# WORK TASK
Although the records contain pictures, print none of them; print exactly the lines from the one with "Choose the Eraser tool" through the last line.

━━━━━ SUPPLIED DATA

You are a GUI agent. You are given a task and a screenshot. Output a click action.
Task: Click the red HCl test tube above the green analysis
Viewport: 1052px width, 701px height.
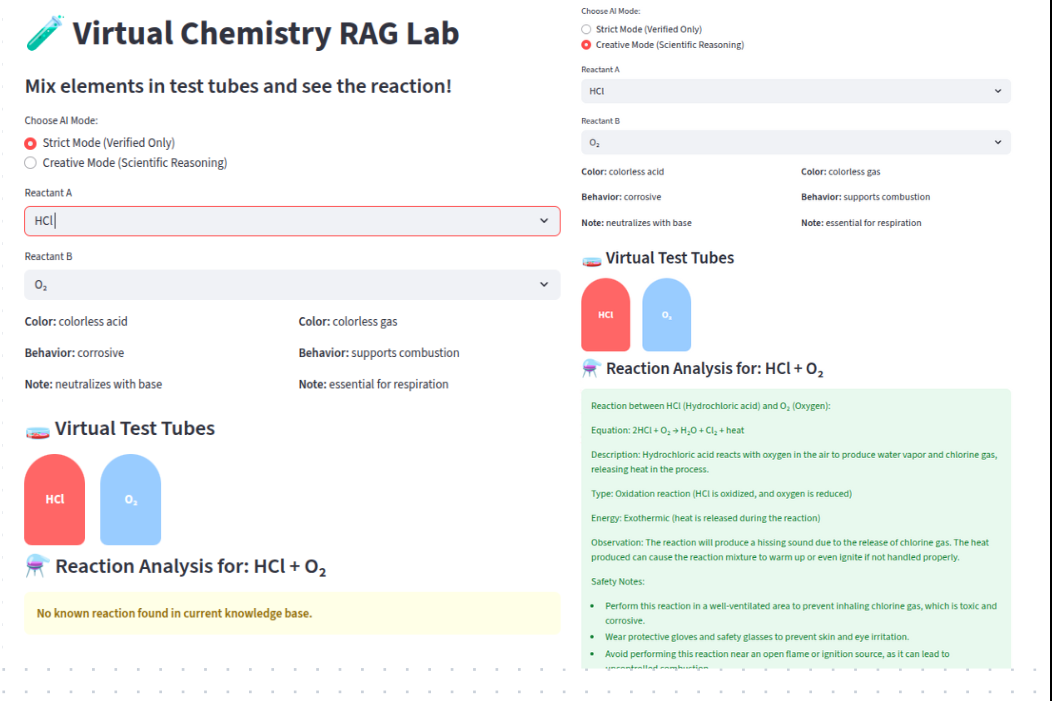606,315
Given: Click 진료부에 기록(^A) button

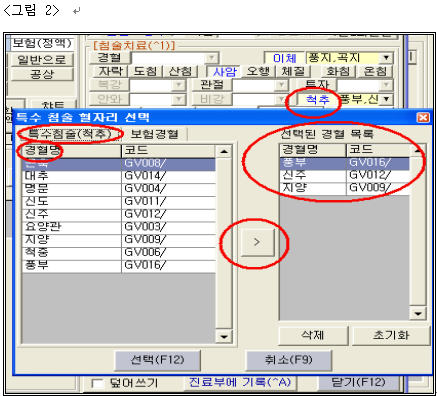Looking at the screenshot, I should (240, 382).
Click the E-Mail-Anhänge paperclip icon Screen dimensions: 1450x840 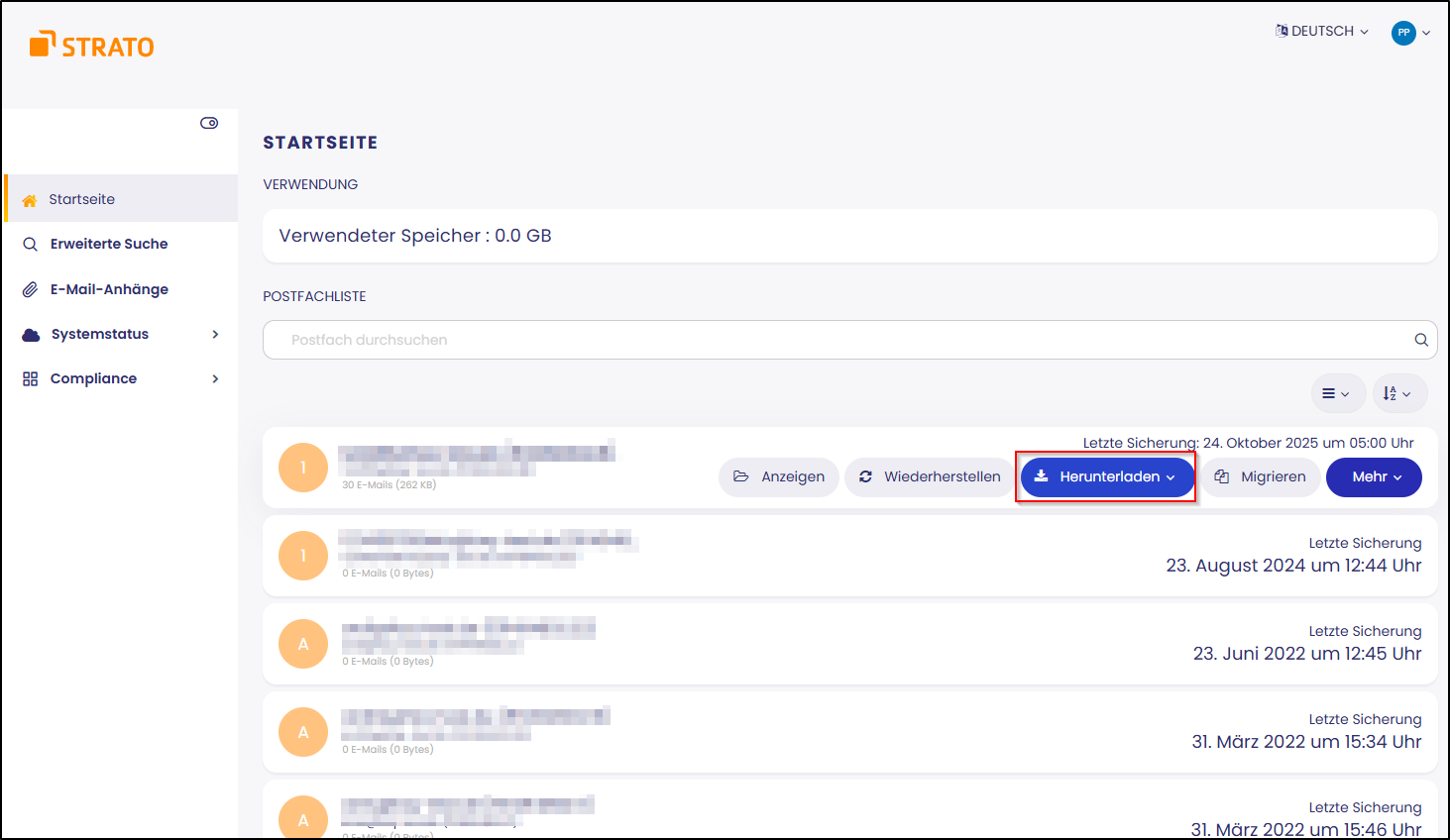(30, 289)
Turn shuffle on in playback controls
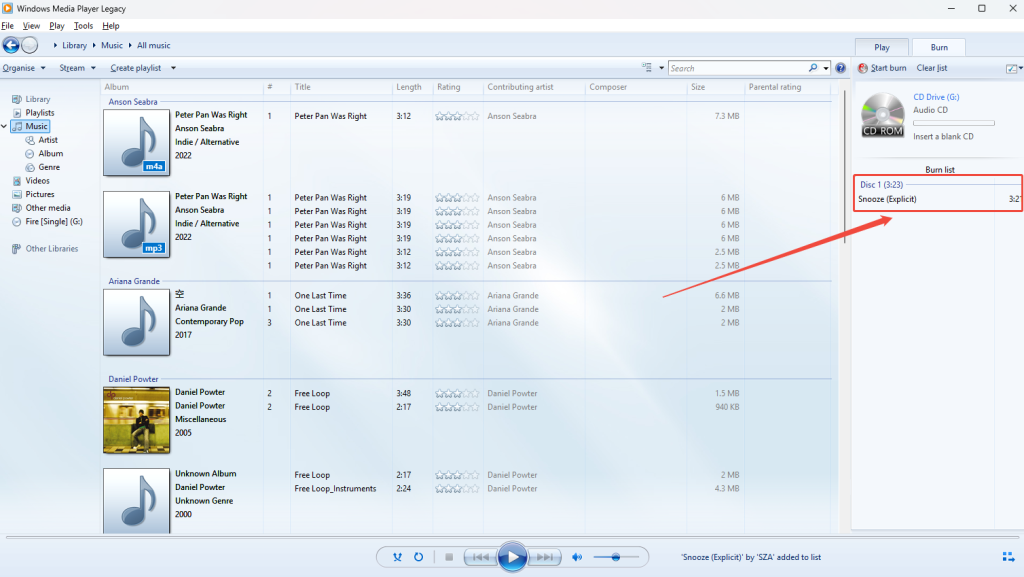The image size is (1024, 577). [397, 557]
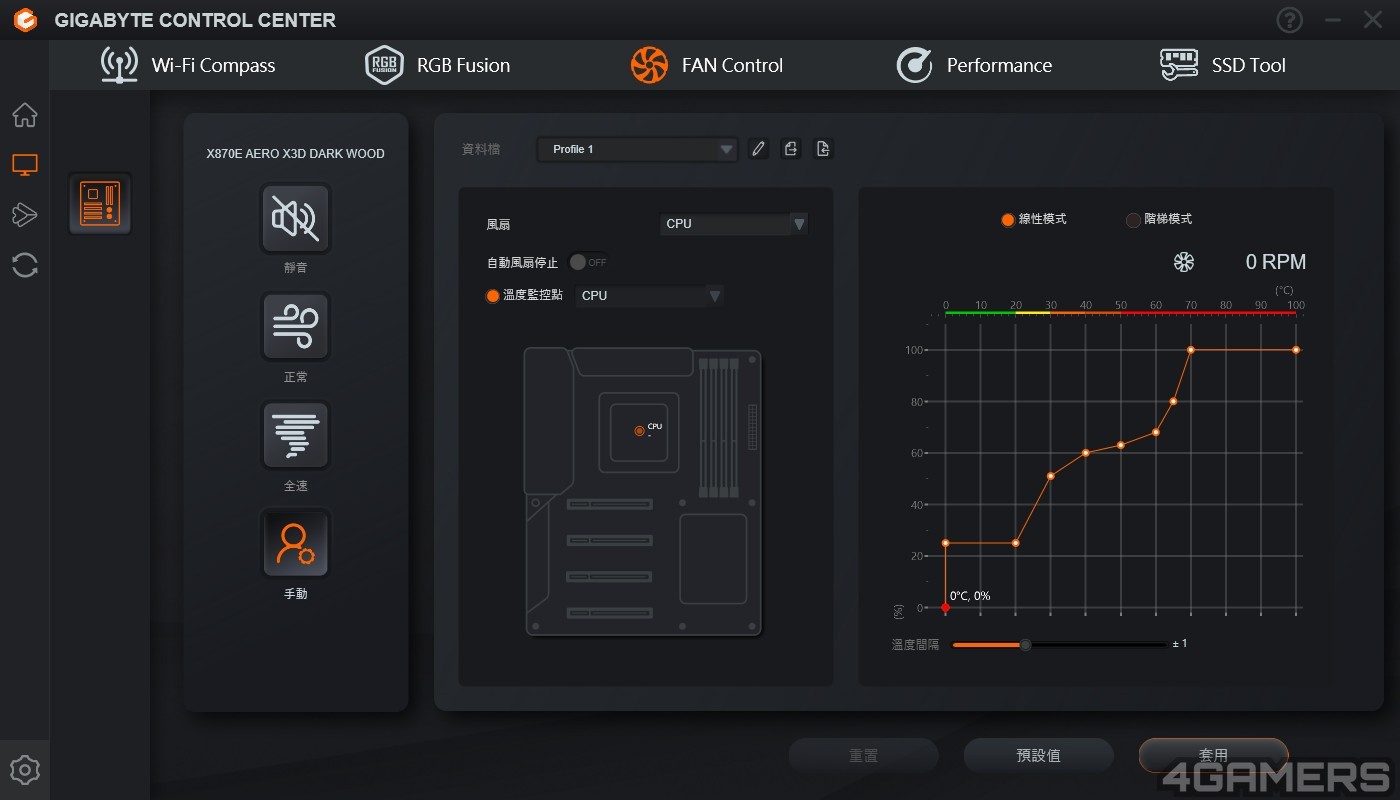The height and width of the screenshot is (800, 1400).
Task: Select the normal (正常) fan mode icon
Action: tap(295, 326)
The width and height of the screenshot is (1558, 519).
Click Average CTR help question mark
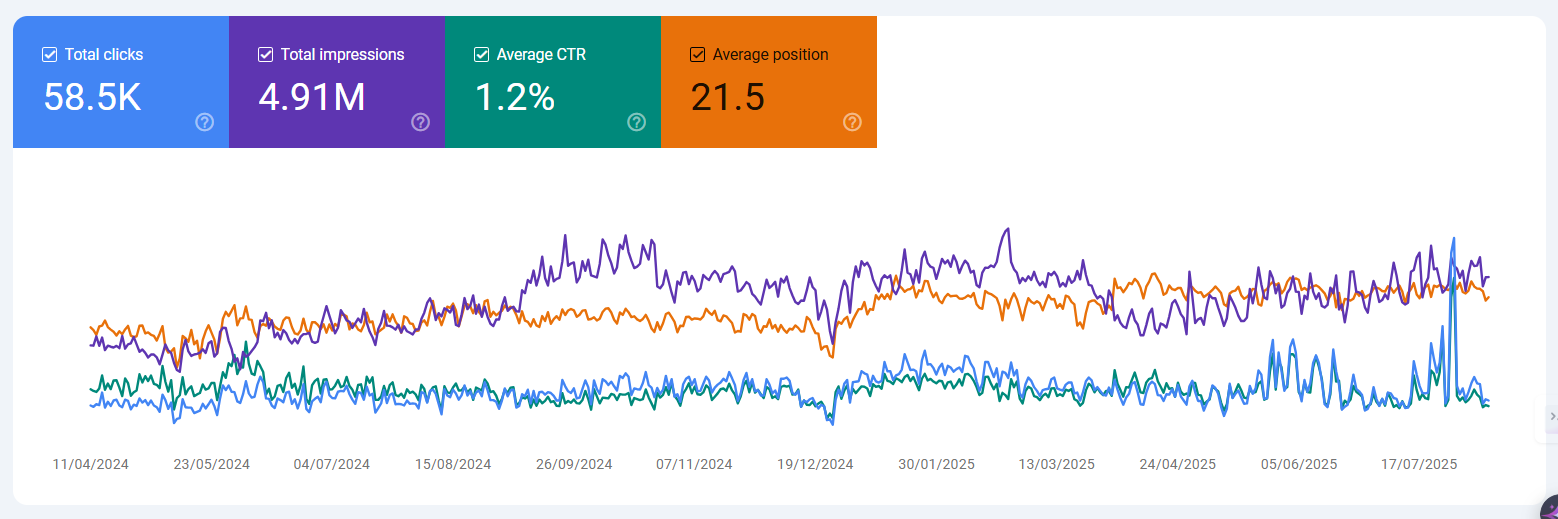coord(637,122)
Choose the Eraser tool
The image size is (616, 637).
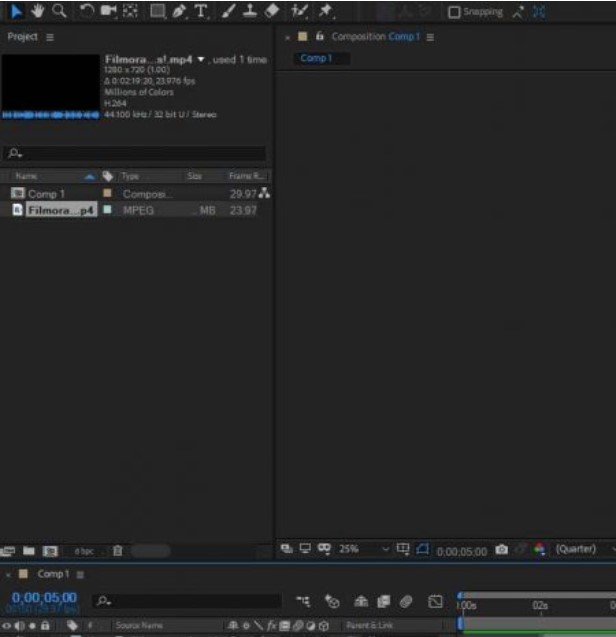[x=271, y=11]
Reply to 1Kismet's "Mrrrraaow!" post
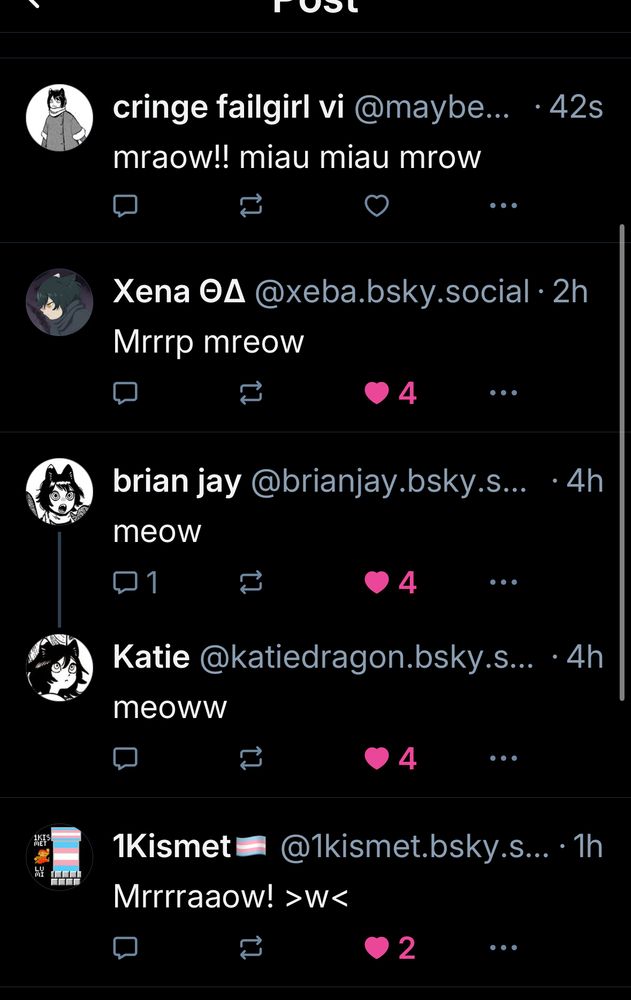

━━━━━━━━━━

# EXPECTED ANSWER
Choose the Eraser tool
The image size is (616, 637).
[x=271, y=11]
Reply to 1Kismet's "Mrrrraaow!" post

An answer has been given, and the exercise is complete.